Copy exactly the lines of the data below that run from the line holding "The image size is (514, 250)." through the line holding "This screenshot has width=2542, height=679.", both ends included.

☆ ☆ ☆ ☆

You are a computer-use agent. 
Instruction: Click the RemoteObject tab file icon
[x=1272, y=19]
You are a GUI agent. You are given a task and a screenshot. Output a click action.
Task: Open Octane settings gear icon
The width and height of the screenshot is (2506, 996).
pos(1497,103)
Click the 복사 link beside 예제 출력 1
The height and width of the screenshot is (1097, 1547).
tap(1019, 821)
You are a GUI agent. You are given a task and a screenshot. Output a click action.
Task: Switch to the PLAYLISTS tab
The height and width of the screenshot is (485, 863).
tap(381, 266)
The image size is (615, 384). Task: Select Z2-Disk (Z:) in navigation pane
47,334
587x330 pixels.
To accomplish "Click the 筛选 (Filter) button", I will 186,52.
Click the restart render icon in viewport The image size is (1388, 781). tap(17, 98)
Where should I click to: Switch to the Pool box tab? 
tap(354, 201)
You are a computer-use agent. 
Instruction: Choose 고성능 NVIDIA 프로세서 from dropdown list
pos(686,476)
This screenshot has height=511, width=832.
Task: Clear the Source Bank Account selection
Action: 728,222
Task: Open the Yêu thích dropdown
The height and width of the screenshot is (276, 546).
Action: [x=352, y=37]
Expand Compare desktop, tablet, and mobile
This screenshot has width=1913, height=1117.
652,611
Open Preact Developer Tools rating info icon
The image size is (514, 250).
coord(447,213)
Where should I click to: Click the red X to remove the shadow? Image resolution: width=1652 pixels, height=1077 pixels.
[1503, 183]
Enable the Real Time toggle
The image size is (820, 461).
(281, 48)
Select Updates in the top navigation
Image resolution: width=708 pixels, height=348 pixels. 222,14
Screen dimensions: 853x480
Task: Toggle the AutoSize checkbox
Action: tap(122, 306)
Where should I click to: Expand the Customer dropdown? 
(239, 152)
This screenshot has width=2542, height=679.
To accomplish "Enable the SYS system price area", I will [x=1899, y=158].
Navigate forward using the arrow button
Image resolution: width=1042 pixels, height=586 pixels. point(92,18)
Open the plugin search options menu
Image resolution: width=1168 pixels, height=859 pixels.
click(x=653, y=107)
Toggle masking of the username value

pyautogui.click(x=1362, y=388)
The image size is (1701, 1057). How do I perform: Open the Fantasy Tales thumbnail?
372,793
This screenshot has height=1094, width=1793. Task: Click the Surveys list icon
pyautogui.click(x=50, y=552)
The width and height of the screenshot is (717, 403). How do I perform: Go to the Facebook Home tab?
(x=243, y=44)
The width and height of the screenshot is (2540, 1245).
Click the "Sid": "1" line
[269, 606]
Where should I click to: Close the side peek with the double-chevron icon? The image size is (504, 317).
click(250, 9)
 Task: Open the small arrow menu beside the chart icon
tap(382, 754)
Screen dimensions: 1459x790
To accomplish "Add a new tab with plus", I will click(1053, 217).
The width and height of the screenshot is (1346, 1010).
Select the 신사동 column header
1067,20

☆ ☆ ☆ ☆

Completed task:
The image size is (514, 250).
coord(447,213)
Where should I click to: Click the red X to remove the shadow? Image resolution: width=1652 pixels, height=1077 pixels.
[1503, 183]
Enable the Real Time toggle
The image size is (820, 461).
(281, 48)
Select Updates in the top navigation
Image resolution: width=708 pixels, height=348 pixels. 222,14
Screen dimensions: 853x480
Task: Toggle the AutoSize checkbox
Action: tap(122, 306)
Where should I click to: Expand the Customer dropdown? 
(239, 152)
This screenshot has width=2542, height=679.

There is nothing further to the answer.